Shirley Anderson had to have his Adam’s apple and mandible both removed after his tongue cancer returned, leaving the 68-year-old man from Evansville, Ind, without a chin. But traditional prosthetic materials were bulky and cumbersome.
“This was a unique case,” said Dr. Travis Bellicchi, a second-year maxillofacial prosthodontics resident at the Indiana University School of Dentistry at Indiana University-Perdue University Indianapolis. “It’s a much larger prosthesis that what we normally work on. Typically we might do a nose or an ear. This is maybe 4 or 5 times larger.”
Bellicchi, an Indiana University School of Medicine Maxillofacial Prosthetics Fellow, typically serves as a bridge between restorative dental and medical specialties for patients who have had cancer surgery or who have experienced facial trauma from car accidents, gunshot wounds, or burns.

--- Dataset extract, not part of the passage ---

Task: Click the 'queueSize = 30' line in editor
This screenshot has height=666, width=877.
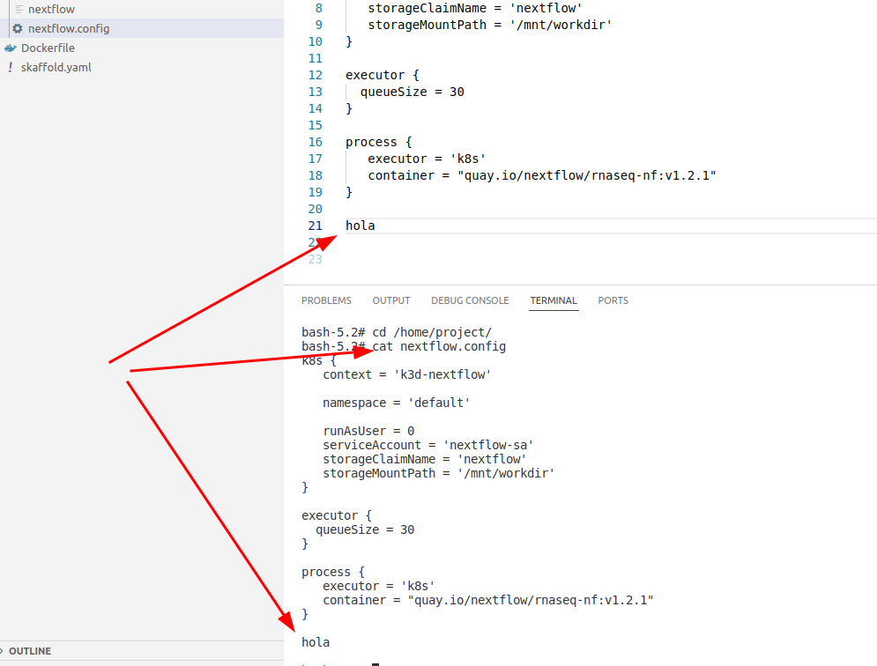Action: click(x=412, y=92)
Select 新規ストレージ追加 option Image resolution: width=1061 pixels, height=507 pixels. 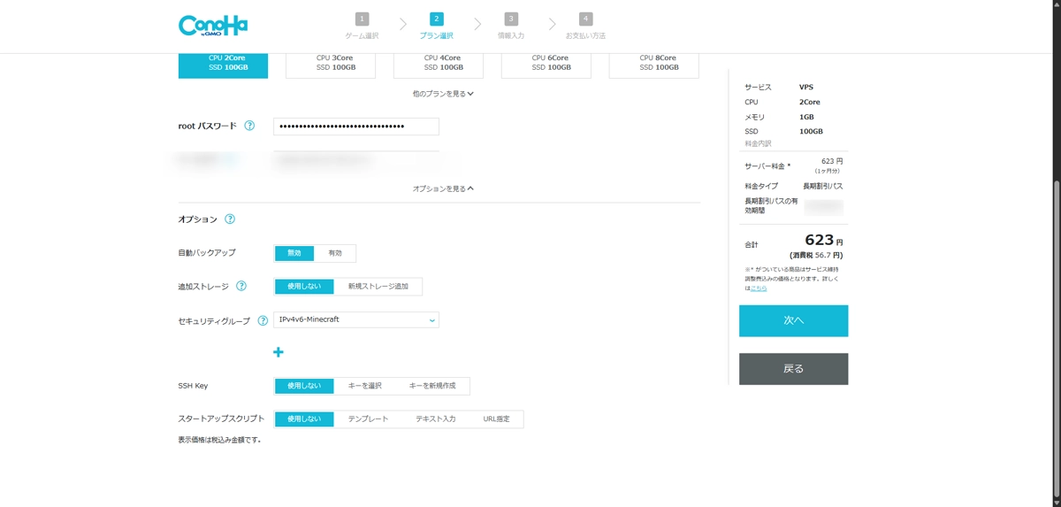click(378, 287)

“My training allows me to provide prostheses when surgical intervention or reconstructions are insufficient to provide a good aesthetic or a functional result,” Bellicchi said. “Then I come in and make something out of silicone or acrylic resin that would restore function or, in this case, aesthetics.”
Bellicchi relies on medical, information technology, design, and engineering experts from across Indiana University and Purdue University. His interdisciplinary team is creating a hybrid digital and analog approach, using 3-D printing to create molds with negative space inside of them. The negative space becomes the prosthesis itself.

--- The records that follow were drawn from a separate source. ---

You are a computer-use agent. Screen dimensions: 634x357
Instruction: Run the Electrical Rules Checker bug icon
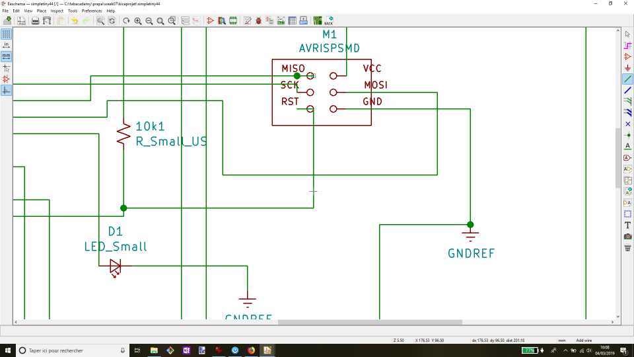pyautogui.click(x=258, y=20)
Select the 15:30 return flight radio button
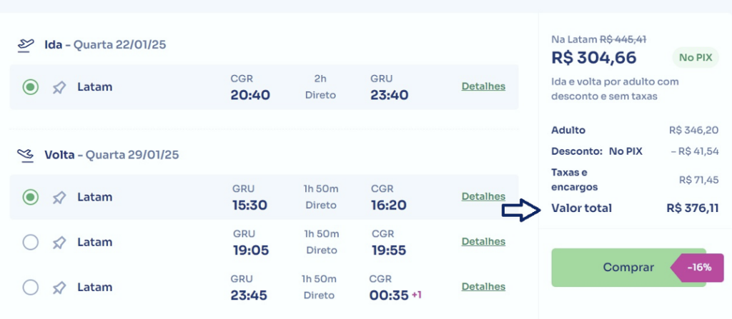 tap(30, 198)
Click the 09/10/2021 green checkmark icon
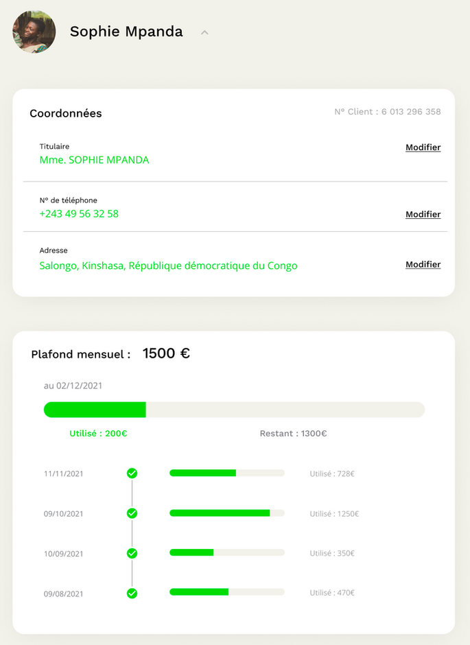Image resolution: width=470 pixels, height=645 pixels. click(x=132, y=513)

“Then I use traditional materials, for now, to fill that space,” Bellicchi said. “My motivation to use traditional materials is that they are predictable, they are biocompatible, they have research behind them, and we know how to do the characterization to make them lifelike.”
Anderson was first diagnosed with tongue cancer in 1997 and treated with radiation. The disease returned in 2012. After new radiation treatment, he developed osteoradionecrosis of the jaw. Head and neck surgeons attempted to reconstruct his mandible using pieces of bone from his fibula and a titanium bar, but were unsuccessful.
So, Bellicchi turned to a digital solution. He and his team have completed digital imaging and modeling of Anderson’s face, and they soon expect to use 3-D printing to produce a prototype of a 3-D printed prosthesis itself. Anderson, who currently breathes through a tracheotomy and is fed through a tube in his stomach, hopes some semblance of normal will return with a better looking and fitting prosthetic.
“Shirley really believes in helping us as an institution,” Bellicchi said. “He totally gets the work we are trying to do on the discovery side of this as well as the patient-care side. He is a problem solver and a funny guy. I couldn’t have asked for a better person to spend a year with as I come up with different prosthesis solutions and explore the digital protocol.”